The addition of sprint football to the Woods’ athletic department is creating new fundraising goals for the school as well.
“Sprint football is causing us to really take a look at our outdoor athletics area,” King explained. “And I hope that this summer we will be adding a practice field and some locker room facilities to accommodate sprint football. For now, we will be playing our home games at West Vigo.”
SMWC also recently moved to NAIA and now competes in the River States Conference, another reason King pointed to for the need of upgraded facilities for teams and fans.
Some funding that is already in place to benefit students is the grant from the Lilly Endowment Fund that allows SMWC, Rose-Hulman Institute of Technology and DePauw University to prioritize mental health services.
“We know this about the current generation of students, they’re just more tuned into their mental health than previous generations,” King said. “So we are blessed that Lilly recognized that and we’re in this partnership, and what it’s gonna be able to do is enable us to hire, we’re forming a not-for-profit, and hire a psychologist.”
The pandemic’s effects on mental health were not the only thing noticed on SMWC’s campus. King also pointed to the strength of the nursing students in the face of the deadly virus.
“What I saw in our nursing program and in our students was a really strong resilience,” King said. “They were early adopters of the vaccine. They held clinics here on our campus. They were in their clinical experiences. Whatever they were allowed to do at the hospitals, they did. Some of them started working in nursing homes, and nursing homes were frightening places at that point because they were kind of cloistered and the death rate was high.”
But King said the students’ resilience and answer of the call to mission was not surprising to her, given the college’s foundress, Mother Theodore Guerin.

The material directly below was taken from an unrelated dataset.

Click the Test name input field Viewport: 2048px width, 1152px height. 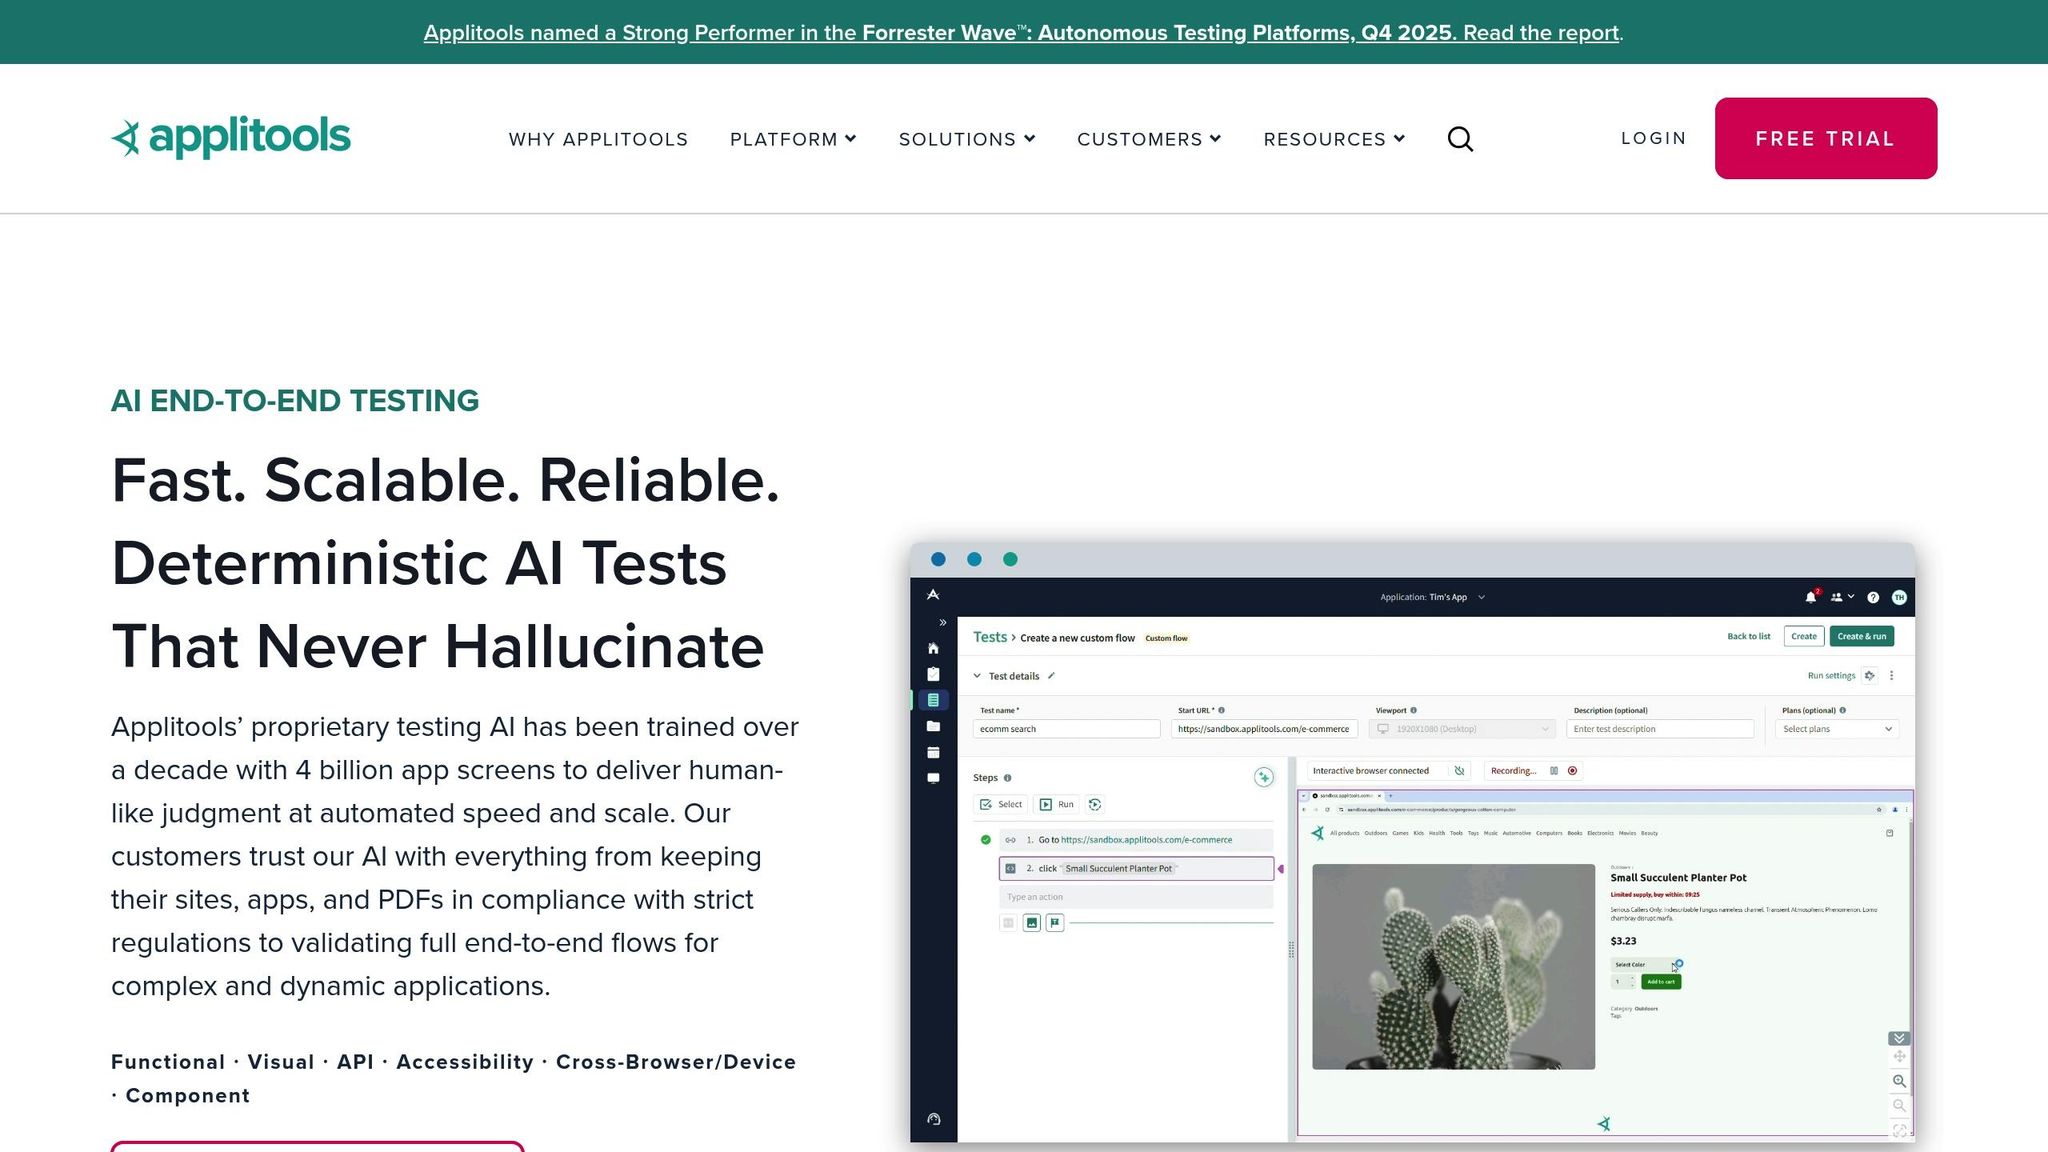tap(1065, 729)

“She was an educator, so all of our sisters for all of these generations were educators, but if you read her journals, she was also a healer,” King explained. “She was really interested in medicinal plants and she had studied that in France. So she set up a bit of a pharmacy, and now remember, it was 1840, so that’s before the Pony Express, before the Civil War. She was helping people with some cures based on what she had learned in France.”